Donald Lambro

The politically devastating evidence of millions of Americans who can't find full time work was on the front page of the Washington Post this week. He couldn't have missed the story.

Beneath a blunt headline that read, "Prime-age workers still lost in the recession's undertow," economics reporter Peter Whoriskey reports that the number of Americans "in their prime-working years" (between ages of 25 and 54) who have jobs was "smaller than it was at any time in the 23 years before the recession..."

The shrinking share of these workers now stands at 75.7 percent.

Before the recession hit, it was at 80 percent.

This disturbing figure, more than any other, Whoriskey writes, "captures more of the ongoing turbulence in the job market. It reflects 'missing workers' who have stopped looking for work and aren't included in the unemployment rate."

When he talks about the unemployment rate coming down, Obama never talks about these long discouraged, jobless workers who are never added to the monthly unemployment rate. But Whoriskey says "huge numbers are on the sidelines."

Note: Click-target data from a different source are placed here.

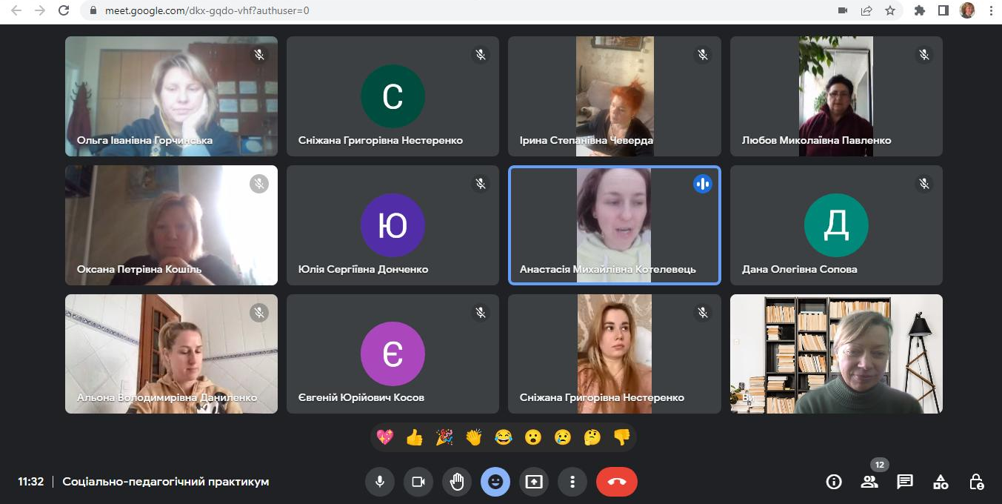Select Анастасія Михайлівна Котелевець video tile
This screenshot has height=504, width=1002.
(x=614, y=225)
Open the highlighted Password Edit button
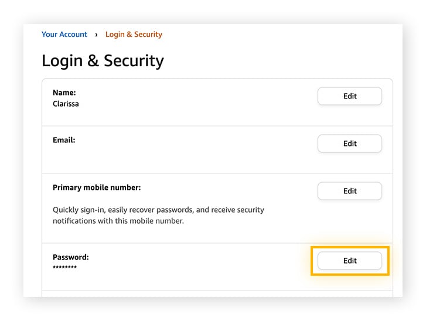The height and width of the screenshot is (321, 426). (350, 261)
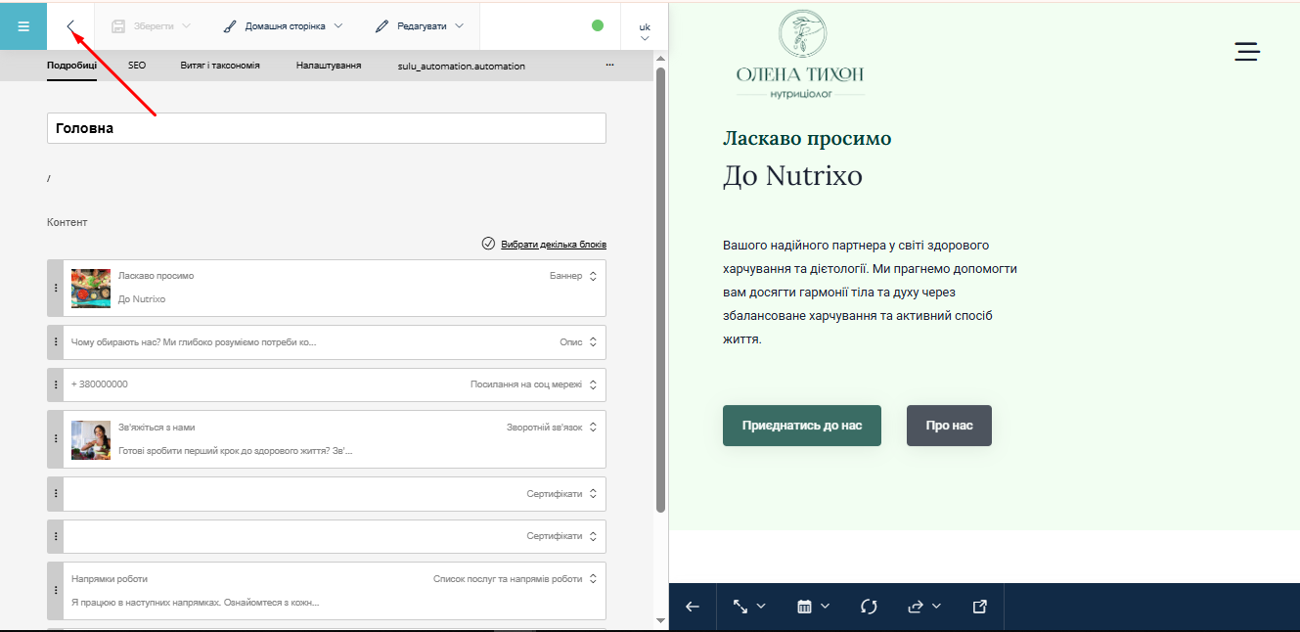Click the back arrow in the toolbar
Screen dimensions: 1300x632
click(70, 25)
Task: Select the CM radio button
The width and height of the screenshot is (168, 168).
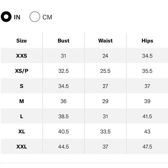Action: click(x=35, y=17)
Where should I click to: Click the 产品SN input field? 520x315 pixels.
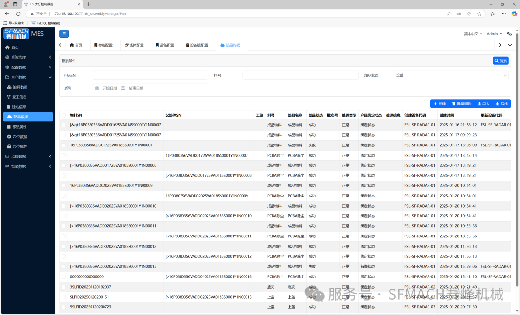[150, 75]
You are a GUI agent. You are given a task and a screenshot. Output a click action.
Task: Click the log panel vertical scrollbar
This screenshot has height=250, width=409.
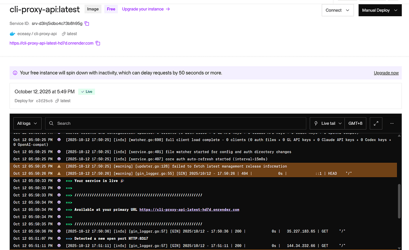point(399,201)
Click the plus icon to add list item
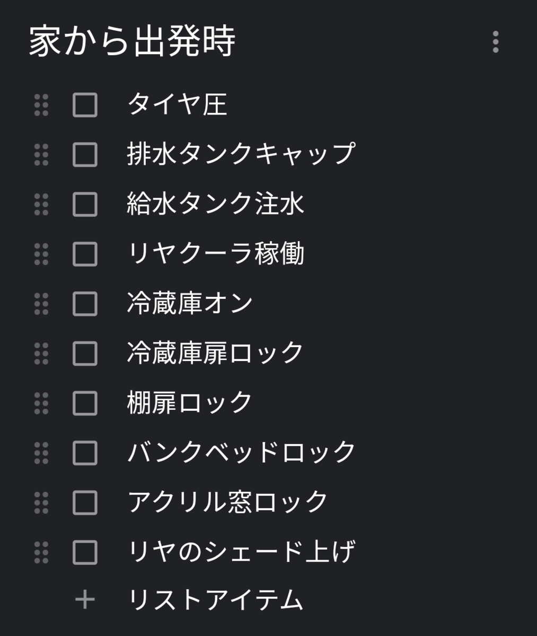 pos(85,600)
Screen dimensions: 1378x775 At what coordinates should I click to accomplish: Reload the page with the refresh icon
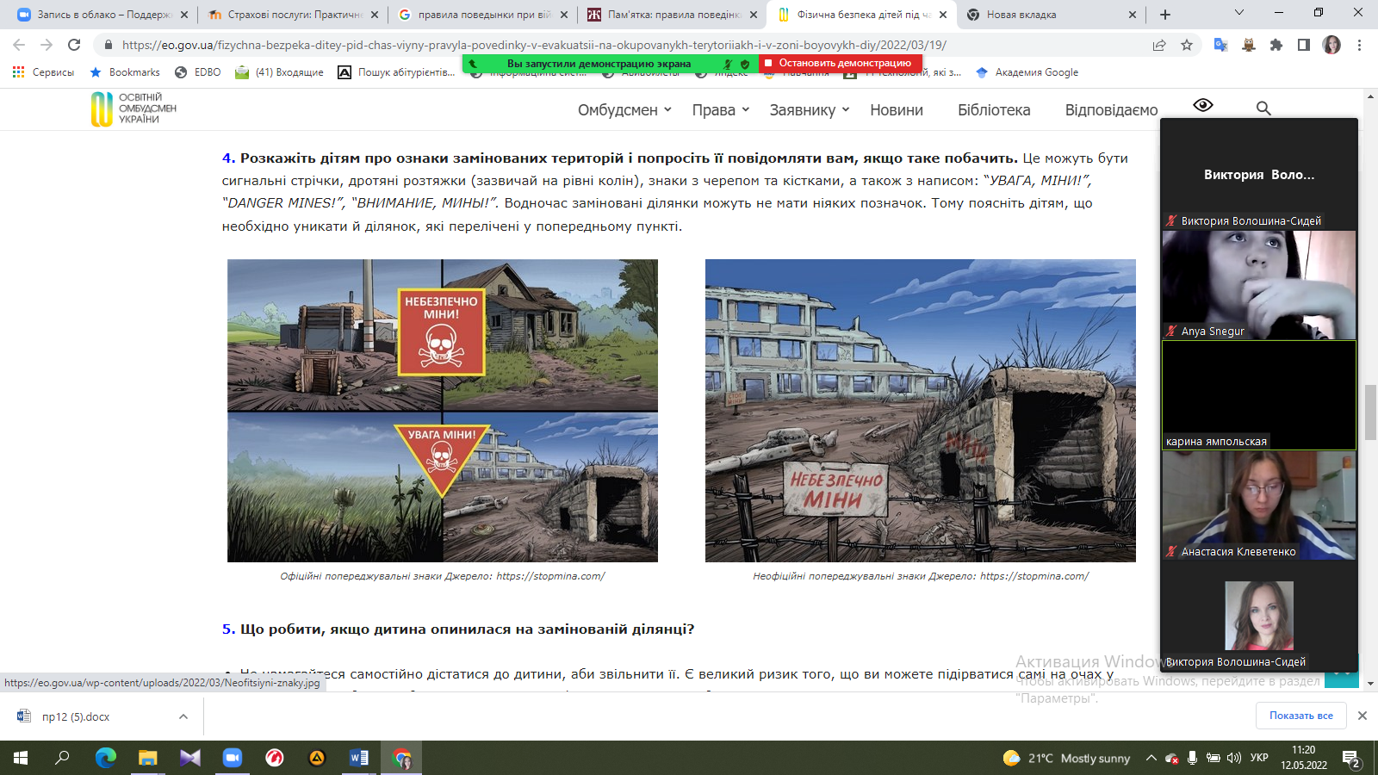(74, 45)
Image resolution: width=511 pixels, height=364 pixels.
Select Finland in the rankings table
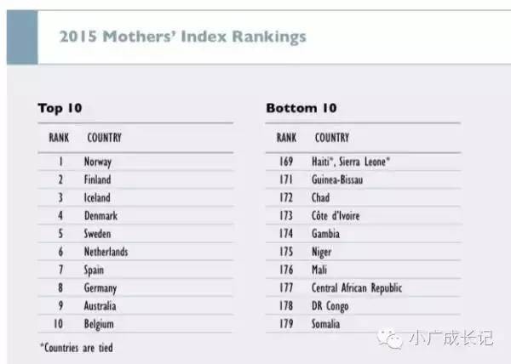pos(97,179)
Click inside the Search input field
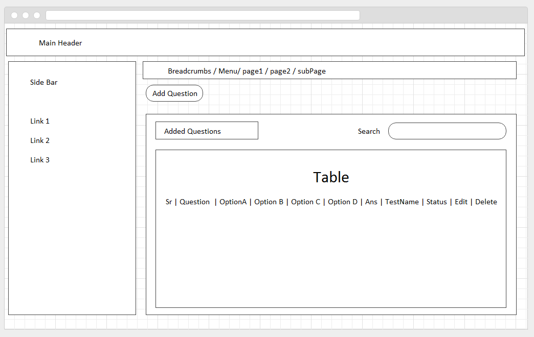The image size is (534, 337). pyautogui.click(x=447, y=131)
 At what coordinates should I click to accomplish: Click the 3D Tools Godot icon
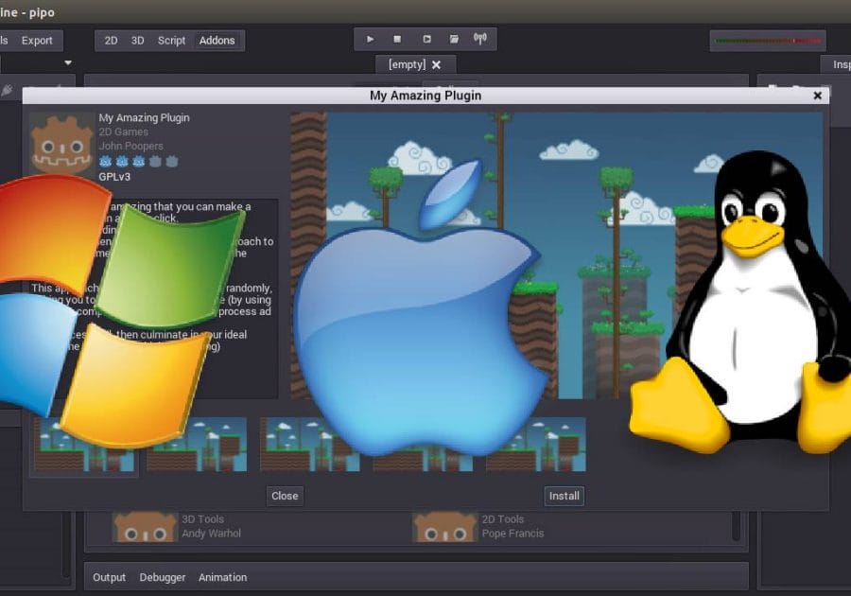pos(145,527)
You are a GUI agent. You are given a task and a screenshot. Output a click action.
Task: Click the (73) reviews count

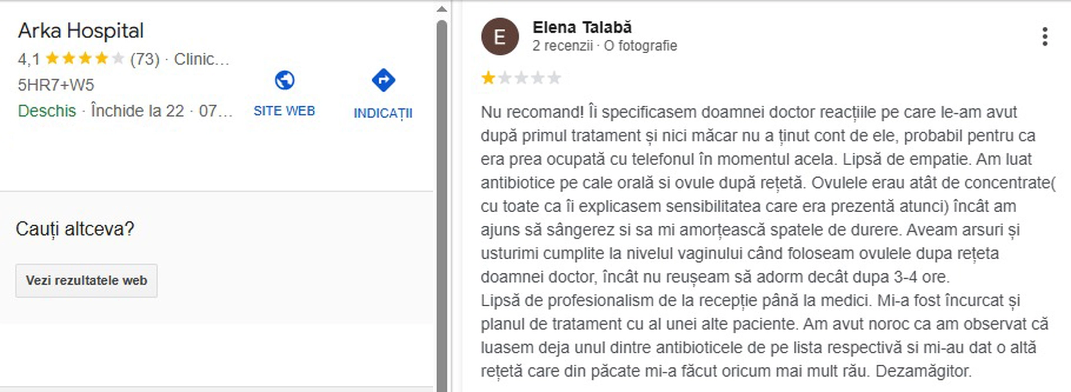pos(144,59)
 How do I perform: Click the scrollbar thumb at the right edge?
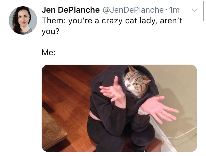click(204, 10)
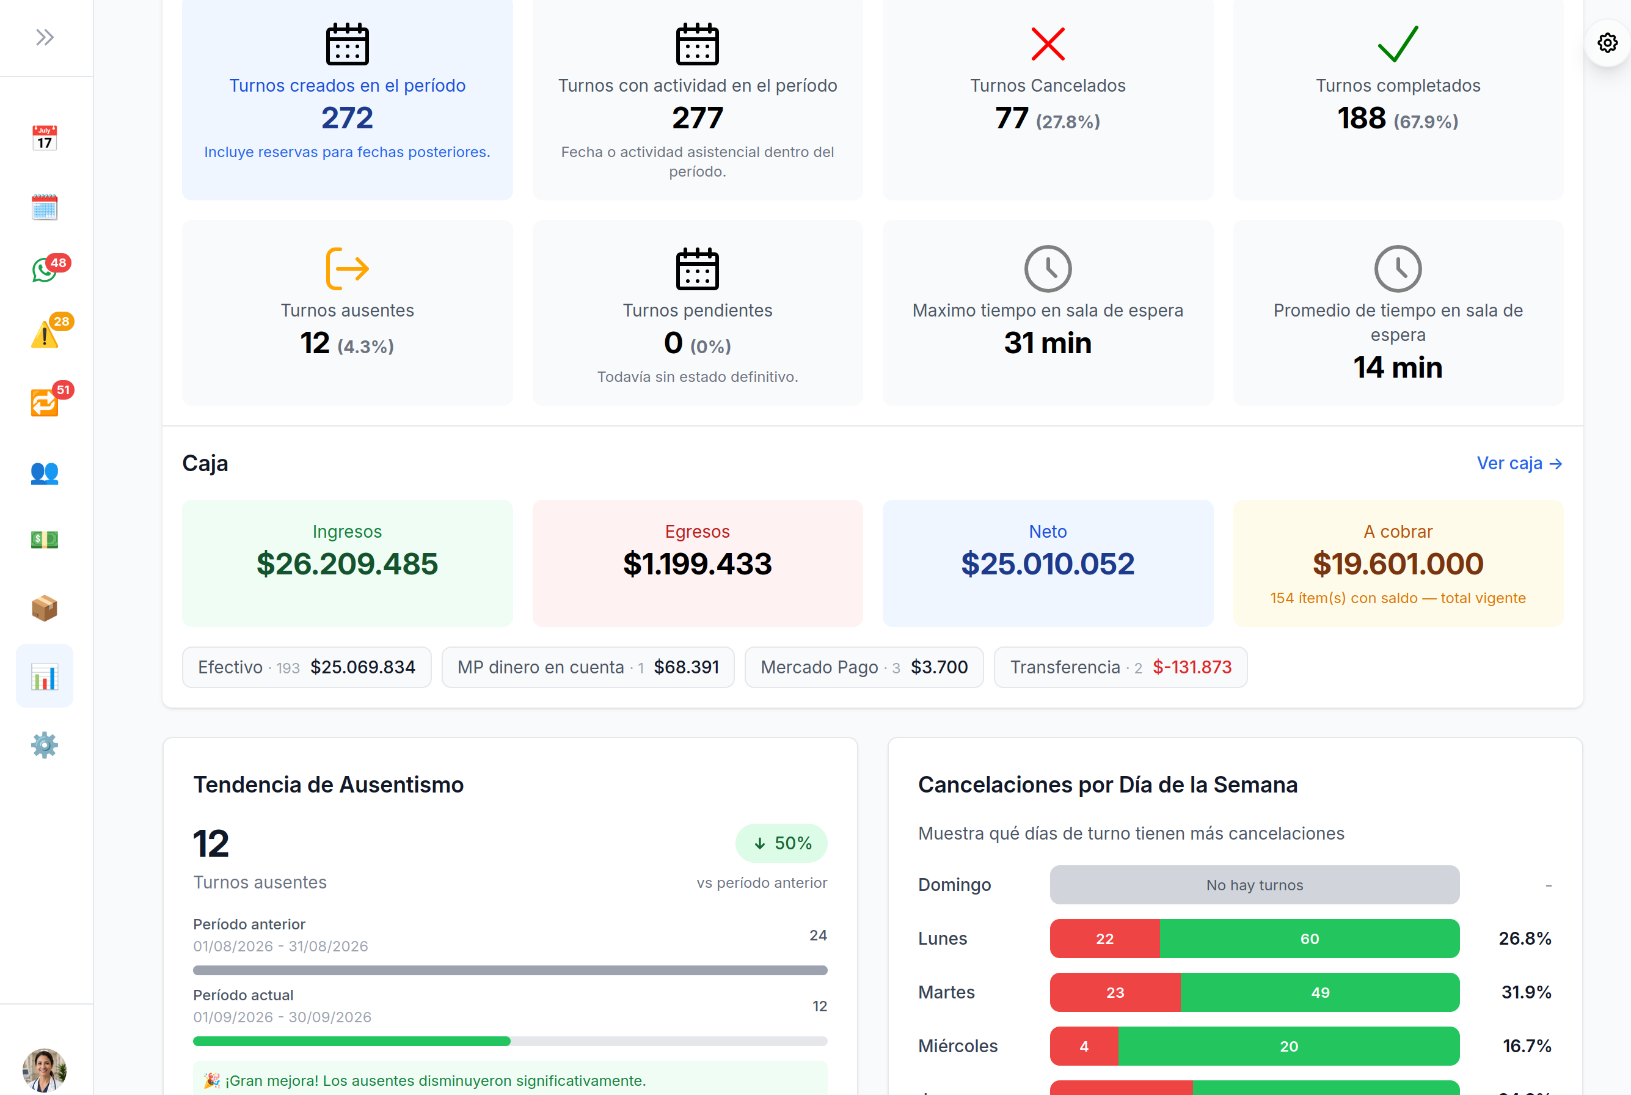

"What it shows is that we are still near the bottom of a very big hole that opened in the recession," says Heidi Shierholz, an economist at the Economic Policy Institute, a far-left think tank. She estimates the number of missing workers at about 4 million.

The immensity of this economic issue is hard to hide, though the White House, the president, the Democrats in Congress are doing their best to distract voters with other issues that are of little if any concern to most Americans.

About 83 percent of the voters polled by the Post in mid-May said the Obama economy was "poor" or "not so good," reflecting higher negative ratings than in the entire decade preceding the recession.

But the Obama administration is getting a lot of help from the network news programs who have gone to great lengths to bury this story for as long as possible.

With the exception of the monthly unemployment report, most of the network news shows have done little in-depth, serious reporting about the breadth of unemployment in the U.S. in the past three and a half years of Obama's presidency.

And when they do address the subject, they go out of their way to deal with one business that has created some jobs, but not with the bigger picture of the tens of millions who can't find any jobs or are underemployed in part-time, low wage or temporary work and their desperate financial circumstances.

NBC and ABC have been among the worst on this score throughout the Obama presidency. To its credit, the CBS Evening News has aggressively dug into the jobs issue far more aggressively under its new anchor Scott Pelley.

The network news shows this week devoted relatively lengthy segments to irrelevant stories such as Donald Trump's bombastic fascination with Barack Obama's birth certificate, suggesting this an issue that can hurt Romney who dismisses it out of hand.

Over the top network reports such as these "makes clear how deep the media are in the tank for Obama," writes Washington Post blogger Jennifer Rubin.

Meanwhile, Mitt Romney is intensifying his focus on the economy and jobs, knowing these are the issues that will decide this election.

Obama may not want to talk about his failed record on these two issues, but he's going to be held accountable for them at the ballot box in the end.

Donald Lambro

Donald Lambro is chief political correspondent for The Washington Times.